═══ Listed records ═══

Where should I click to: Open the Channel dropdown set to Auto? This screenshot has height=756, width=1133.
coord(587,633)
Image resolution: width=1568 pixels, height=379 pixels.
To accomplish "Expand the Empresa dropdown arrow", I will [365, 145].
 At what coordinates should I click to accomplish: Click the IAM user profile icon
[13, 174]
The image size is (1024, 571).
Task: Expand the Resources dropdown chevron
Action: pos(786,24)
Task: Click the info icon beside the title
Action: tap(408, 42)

═══

# What is required:
Beginning at the line containing "At what coordinates", output exactly each line up to and including the last line of the material above.

# Exercise response:
 At what coordinates should I click to accomplish: Click the IAM user profile icon
[13, 174]
The image size is (1024, 571).
Task: Expand the Resources dropdown chevron
Action: pos(786,24)
Task: Click the info icon beside the title
Action: tap(408, 42)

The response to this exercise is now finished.